Bolsonaro retoma o caminho interrompido em setembro, quando patrocinou manifestação golpista contra o Supremo e as instituições, que lhe renderam citações em inquéritos por atos contra a democracia e divulgação de fake news. Após se assegurar, abraçado ao Centrão, de que não sofrerá impeachment, e apreciar melhoria de sua popularidade e de suas chances eleitorais, o presidente volta a colocar as eleições sob suspeição e insinuar que não acatará o desfecho das urnas, por definição falseados. Ele já havia acusado ministros do STF de agirem para que Lula volte a ocupar a Presidência.

O STF entrou de novo na mira do Planalto e não é outro arroubo do presidente, como comprovou ontem a defesa do deputado Daniel Silveira (União Brasil-RJ), que se escondeu na Câmara na terça-feira para não cumprir determinação judicial do ministro Alexandre de Moraes de voltar a usar tornozeleira eletrônica. Silveira foi preso e é réu em processo criminal por atentar contra a democracia e pregar a volta da ditadura. A prisão foi autorizada pela Câmara. Truculento, ele debocha de Moraes, e propõe que o ministro seja “impichado e preso”. Ontem, em cerimônia no Planalto, Bolsonaro disse que não se pode aceitar “passivamente” o que está acontecendo com o deputado, pondo em dúvida até se ele pode ser preso - após decisão unânime do STF referendada pelo Legislativo.

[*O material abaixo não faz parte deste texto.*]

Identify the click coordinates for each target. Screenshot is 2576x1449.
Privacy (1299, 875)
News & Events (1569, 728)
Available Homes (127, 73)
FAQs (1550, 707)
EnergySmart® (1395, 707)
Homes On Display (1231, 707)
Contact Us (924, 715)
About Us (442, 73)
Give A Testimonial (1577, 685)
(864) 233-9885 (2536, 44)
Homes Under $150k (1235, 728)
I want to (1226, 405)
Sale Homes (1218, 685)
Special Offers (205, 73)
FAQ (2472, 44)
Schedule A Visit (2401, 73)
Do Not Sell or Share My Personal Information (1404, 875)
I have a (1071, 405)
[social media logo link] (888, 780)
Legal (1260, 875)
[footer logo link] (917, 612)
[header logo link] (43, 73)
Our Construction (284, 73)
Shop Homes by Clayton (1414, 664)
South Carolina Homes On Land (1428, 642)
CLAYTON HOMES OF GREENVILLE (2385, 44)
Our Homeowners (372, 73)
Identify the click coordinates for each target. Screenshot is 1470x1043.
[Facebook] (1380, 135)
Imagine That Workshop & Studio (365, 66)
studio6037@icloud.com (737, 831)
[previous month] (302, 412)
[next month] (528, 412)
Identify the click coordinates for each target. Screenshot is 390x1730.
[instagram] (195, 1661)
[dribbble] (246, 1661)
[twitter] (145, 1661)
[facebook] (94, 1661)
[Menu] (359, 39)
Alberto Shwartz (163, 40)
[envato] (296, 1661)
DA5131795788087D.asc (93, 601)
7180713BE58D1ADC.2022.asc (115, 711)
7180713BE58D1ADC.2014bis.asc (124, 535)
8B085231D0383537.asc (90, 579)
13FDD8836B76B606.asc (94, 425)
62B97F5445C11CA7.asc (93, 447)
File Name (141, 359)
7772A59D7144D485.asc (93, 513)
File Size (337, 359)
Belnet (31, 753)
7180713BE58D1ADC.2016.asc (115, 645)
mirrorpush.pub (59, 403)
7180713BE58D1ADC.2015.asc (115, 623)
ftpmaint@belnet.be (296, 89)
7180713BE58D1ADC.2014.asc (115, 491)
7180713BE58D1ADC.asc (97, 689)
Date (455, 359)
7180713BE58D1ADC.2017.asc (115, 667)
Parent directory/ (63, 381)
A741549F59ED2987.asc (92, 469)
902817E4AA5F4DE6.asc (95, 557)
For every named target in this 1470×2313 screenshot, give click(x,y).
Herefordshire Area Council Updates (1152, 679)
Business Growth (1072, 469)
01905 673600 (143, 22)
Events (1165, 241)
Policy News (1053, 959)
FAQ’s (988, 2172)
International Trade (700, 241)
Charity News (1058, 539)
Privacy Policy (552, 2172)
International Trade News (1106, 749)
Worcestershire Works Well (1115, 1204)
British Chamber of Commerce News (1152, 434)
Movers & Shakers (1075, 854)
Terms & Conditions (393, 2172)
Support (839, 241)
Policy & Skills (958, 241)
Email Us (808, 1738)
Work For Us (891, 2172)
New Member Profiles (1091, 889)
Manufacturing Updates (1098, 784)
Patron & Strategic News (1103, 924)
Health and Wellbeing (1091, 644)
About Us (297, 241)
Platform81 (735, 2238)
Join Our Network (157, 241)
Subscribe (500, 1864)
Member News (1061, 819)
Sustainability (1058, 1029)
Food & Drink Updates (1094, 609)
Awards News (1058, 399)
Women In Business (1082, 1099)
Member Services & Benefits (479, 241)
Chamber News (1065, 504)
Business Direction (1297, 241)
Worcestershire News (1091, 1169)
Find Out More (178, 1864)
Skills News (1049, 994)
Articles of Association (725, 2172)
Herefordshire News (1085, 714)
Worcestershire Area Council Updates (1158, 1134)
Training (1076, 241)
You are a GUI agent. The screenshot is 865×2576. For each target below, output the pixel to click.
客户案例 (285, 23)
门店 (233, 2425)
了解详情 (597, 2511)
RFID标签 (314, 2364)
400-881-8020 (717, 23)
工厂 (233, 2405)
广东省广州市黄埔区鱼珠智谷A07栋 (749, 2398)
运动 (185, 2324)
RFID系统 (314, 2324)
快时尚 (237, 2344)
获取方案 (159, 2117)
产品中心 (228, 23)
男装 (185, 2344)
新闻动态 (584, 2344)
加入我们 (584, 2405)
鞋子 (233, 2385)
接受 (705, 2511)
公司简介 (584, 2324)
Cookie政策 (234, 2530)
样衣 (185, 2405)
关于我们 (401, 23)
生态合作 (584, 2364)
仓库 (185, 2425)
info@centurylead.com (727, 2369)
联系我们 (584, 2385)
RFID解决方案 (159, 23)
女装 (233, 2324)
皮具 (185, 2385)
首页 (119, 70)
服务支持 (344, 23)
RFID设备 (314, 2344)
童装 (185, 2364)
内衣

Silveira participou da posse dos novos ministros, na qual o presidente elogiou o golpe militar de 31 de março de 1964. Em ordem do dia na terça-feira sobre a data, o ministro da Defesa, Walter Braga Netto, que deixa o cargo como possível vice na chapa de Bolsonaro, mencionou que o país seria uma “republiqueta” sem as obras do governo militar e que então já existia a luta do “bem contra o mal”. A chapa estará assim unida em apoio a uma ditadura que não permitiu eleições como a que Bolsonaro vai disputar.

Além disso, por palavras, atos e decretos, Bolsonaro faz apelo às armas para que o “povo” defenda sua “liberdade”, isto é, o direito de escolher Bolsonaro como presidente e de se opor, com o uso da força, se isso não acontecer. Enquanto facilita a disseminação de armas para todos, inclusive milícias, que já tinham trânsito quase livre para obtê-las, o presidente, em suas pregações, estimula um clima de violência e tumulto que não se via há décadas em eleições presidenciais.

Ontem ainda o presidente arrumou tempo para ofender os ministros do STF. “Se não tem ideias, cala a boca. Bota a tua toga e fica aí”. A Justiça, se o presidente insistir nesta escalada, terá de enquadrá-lo, em decisões politicamente delicadas, em várias categorias de crimes eleitorais. São desafios com os quais Bolsonaro prepara, conta e dos quais pode tirar partido. O TSE terá mais trabalho este ano do que nunca.